I like SKYH and been steadily picking up shares. I think 2027 is when a lot of numbers will start to inflect and show up and shares will trade up then. 2026, IMO, will be a flat year but you can still make money selling puts and just wait.

Posted (edited)

Coupang seems a good test case for the "governmental shake down theory" (GSDT). The theory states that if your CEO is being shaken down or pantsed for public humiliation by government (ideally Asian), your stock will outperform for  the next couple of years. I asked Gemini but did not get good data on companies getting pilloried.

 

Edited by Cod Liver Oil
Posted
On 2/1/2026 at 11:45 AM, Cod Liver Oil said:

Coupang seems a good test case for the "governmental shake down theory" (GSDT). The theory states that if your CEO is being shaken down or pantsed for public humiliation by government (ideally Asian), your stock will outperform for  the next couple of years. I asked Gemini but did not get good data on companies getting pilloried.

 

Can confirm. This theory works well lol.

Posted (edited)

We should have a thread for contrarian people.  I’ve seen a few people making predictions this week that almost perfectly timed short term tops and bottoms.  These people are often loud.

 

Edited by Sweet
Posted
27 minutes ago, Sweet said:

We should have a thread for contrarian people.  I’ve seen a few people making predictions this week make several predictions that almost perfectly timed short term tops and bottoms.  These people are often loud.

 Name Shame! Name Shame!

haha

Posted
26 minutes ago, Longnose said:

 Name Shame! Name Shame!

haha


No names 🤐 -  but let’s just say it’s same people talking confidently about things just getting it wrong time and time again.

Posted
3 minutes ago, Sweet said:


No names 🤐 -  but let’s just say it’s same people talking confidently about things just getting it wrong time and time again.
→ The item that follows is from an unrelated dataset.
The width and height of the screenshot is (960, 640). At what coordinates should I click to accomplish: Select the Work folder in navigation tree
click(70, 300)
Oh there’s a list lol Shhhhhh

Posted

I'm still long SILJ (with leaps), seems rather contrarian now everyone thinks silver has topped.
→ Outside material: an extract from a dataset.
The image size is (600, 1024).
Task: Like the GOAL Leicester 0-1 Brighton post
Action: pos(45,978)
Miners will still be printing money though, doesn't matter if Silver is 70$, 100$ or 130$, their cost basis is around 30$.

 

Posted

RELX, owner of LexisNexis (Legal) and Elsevier (Science). Down 10% today because "AI".

 

Division Primary Brand AI Disruption Risk Why?
Legal LexisNexis Low/Medium High proprietary data barrier; lawyers require cited sources (no hallucinations).
Scientific Elsevier Medium "Open Access" movement threatens data exclusivity; AI summarizes papers well.
Risk LexisNexis Risk Very Low Data is unique/private (e.g., insurance claims, fraud identities); hard for public AI to replicate.
Posted (edited)

These are piker contrarian ideas.

 

A contrarian idea is going long CVNA in late 2022.

 

Or long EOSE in late 2024.

 

Completely hated, dog sh*t stock, that nobody thought had any chance.

 

What's your real contrarian idea?  Something so contrarian you'd be embarrasses to voice it.